This article covers Istio's Pilot, its basic model, the sources of configuration it consumes to produce a model of the mesh, how it uses that model of the mesh to push configuration to Envoys, how to debug it, and how to understand the transformation Pilot performs from Istio configuration to Envoy's. With this knowledge, you should be able to debug and resolve the vast majority of issues that new and intermediate Istio users encounter.

In an Istio deployment, Pilot is in charge of programming the data plane, ingress and egress gateways, and service proxies. Pilot models a deployment environment by combining Istio configuration from Galley  with service information from a service registry, such as the Kubernetes API server or Consul. Pilot utilises this model to produce data plane configuration and pushes it out to the fleet of service proxies that are connected to it.

Configuring Pilot

Let's look at the surface area of Pilot's configuration to understand better all aspects of the mesh that concerns it. As we process this, keep in mind that Pilot's dependency on Galley for the underlying platform and environment information will grow as the Istio project progresses. Pilot has three primary sources of configuration:

Mesh Configuration

Mesh configuration is a set of global configuration that is static for the installation of the mesh. Mesh configuration is split over three API objects:

  1. MeshConfig (mesh.istio.io/v1alpha1.MeshConfig) - MeshConfig allows you to configure how Istio components communicate with one another, where configuration sources are located, etc.
  2. ProxyConfig (mesh.istio.io/v1alpha1.ProxyConfig) - ProxyConfig tracks where Envoy's bootstrap configuration is located, which ports to bind to, and other options concerned with initialising Envoy.
  3. MeshNetworks (mesh.istio.io/v1alpha1.MeshNetworks) - MeshNetworks is a collection of networks across which the mesh is deployed, together with the addresses of each network's ingress gateways.

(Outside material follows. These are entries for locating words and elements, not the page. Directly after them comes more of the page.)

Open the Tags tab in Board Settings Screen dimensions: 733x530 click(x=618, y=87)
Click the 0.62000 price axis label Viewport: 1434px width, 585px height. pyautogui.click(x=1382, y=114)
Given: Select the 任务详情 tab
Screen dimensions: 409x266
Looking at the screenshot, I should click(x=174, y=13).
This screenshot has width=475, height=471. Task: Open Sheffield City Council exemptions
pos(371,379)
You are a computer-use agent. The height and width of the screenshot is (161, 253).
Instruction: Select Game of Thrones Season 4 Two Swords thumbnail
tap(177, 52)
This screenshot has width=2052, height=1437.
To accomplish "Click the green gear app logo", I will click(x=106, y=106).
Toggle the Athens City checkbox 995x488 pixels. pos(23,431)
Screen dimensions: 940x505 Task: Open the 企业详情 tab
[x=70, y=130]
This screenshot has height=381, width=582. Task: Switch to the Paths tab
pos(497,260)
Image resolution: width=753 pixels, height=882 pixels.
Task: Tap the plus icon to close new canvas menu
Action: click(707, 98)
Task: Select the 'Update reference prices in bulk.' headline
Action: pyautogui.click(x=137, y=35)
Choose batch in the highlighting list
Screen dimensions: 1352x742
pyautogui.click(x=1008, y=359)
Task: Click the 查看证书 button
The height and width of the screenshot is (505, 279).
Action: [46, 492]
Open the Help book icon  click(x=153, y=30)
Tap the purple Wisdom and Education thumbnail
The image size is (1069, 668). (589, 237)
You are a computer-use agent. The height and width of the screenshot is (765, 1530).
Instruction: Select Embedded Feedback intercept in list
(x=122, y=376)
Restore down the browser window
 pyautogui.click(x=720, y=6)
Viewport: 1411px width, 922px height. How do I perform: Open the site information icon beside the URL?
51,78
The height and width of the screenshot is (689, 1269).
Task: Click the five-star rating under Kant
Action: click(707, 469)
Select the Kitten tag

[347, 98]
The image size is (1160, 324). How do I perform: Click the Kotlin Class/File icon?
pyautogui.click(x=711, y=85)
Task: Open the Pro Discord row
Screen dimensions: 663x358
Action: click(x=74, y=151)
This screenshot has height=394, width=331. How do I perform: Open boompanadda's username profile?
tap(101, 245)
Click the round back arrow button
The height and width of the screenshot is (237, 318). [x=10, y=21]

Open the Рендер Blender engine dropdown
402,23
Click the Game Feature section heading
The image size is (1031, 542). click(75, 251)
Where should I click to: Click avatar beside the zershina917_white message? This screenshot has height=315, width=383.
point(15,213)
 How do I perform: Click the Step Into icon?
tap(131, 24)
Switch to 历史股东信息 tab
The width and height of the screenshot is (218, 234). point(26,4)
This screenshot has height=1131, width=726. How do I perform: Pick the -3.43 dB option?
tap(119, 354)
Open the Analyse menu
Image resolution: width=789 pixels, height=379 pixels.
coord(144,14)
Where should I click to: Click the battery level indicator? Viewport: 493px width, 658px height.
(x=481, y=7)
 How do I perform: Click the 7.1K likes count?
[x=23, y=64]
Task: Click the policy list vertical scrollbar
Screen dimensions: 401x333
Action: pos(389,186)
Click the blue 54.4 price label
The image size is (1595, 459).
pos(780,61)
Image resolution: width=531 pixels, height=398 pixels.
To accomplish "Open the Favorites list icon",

MeshConfig is generally used to define whether policy and/or telemetry are enabled, where to load configuration and locality-based load balancing settings. The exhaustive set of concerns that MeshConfig contains is listed below:

  • How to user Mixer?
    • The addresses of the policy and telemetry servers
    • Whether policy checks are enabled at runtime
    • Whether to fail open or closed when Mixer Policy is inaccessible or returns an error
    • Whether to perform policy checks on the client side.
    • Whether to use session affinity to target the same Mixer Telemetry instance. Session affinity is always enabled for Mixer Policy (performance of the system relies on it!)
  • How to configure service proxies for listening?
    • The ports to bind to to accept traffic (i.e. the port IPTables redirects to) and to accept HTTP PROXY requests
    • TCP connection timeout and keepalive settings
    • Access log format, output file, and encoding (JSON or text)
    • Whether to allow all outbound traffic, or restrict outbound traffic to only services Pilot knows about
    • Where to listen for secrets from Citadel (the SDS API), and how to bootstrap trust (in environments with local machine tokens)
  • Whether to support Kubernetes Ingress resources
  • The set of configuration sources for all Istio components (e.g. the local file system, or Galley), and how to communicate with them (the address, whether to use TLS or not, which secrets, etc)
  • Locality-based load balancing settings—configuration about failover and traffic splits between zones and regions.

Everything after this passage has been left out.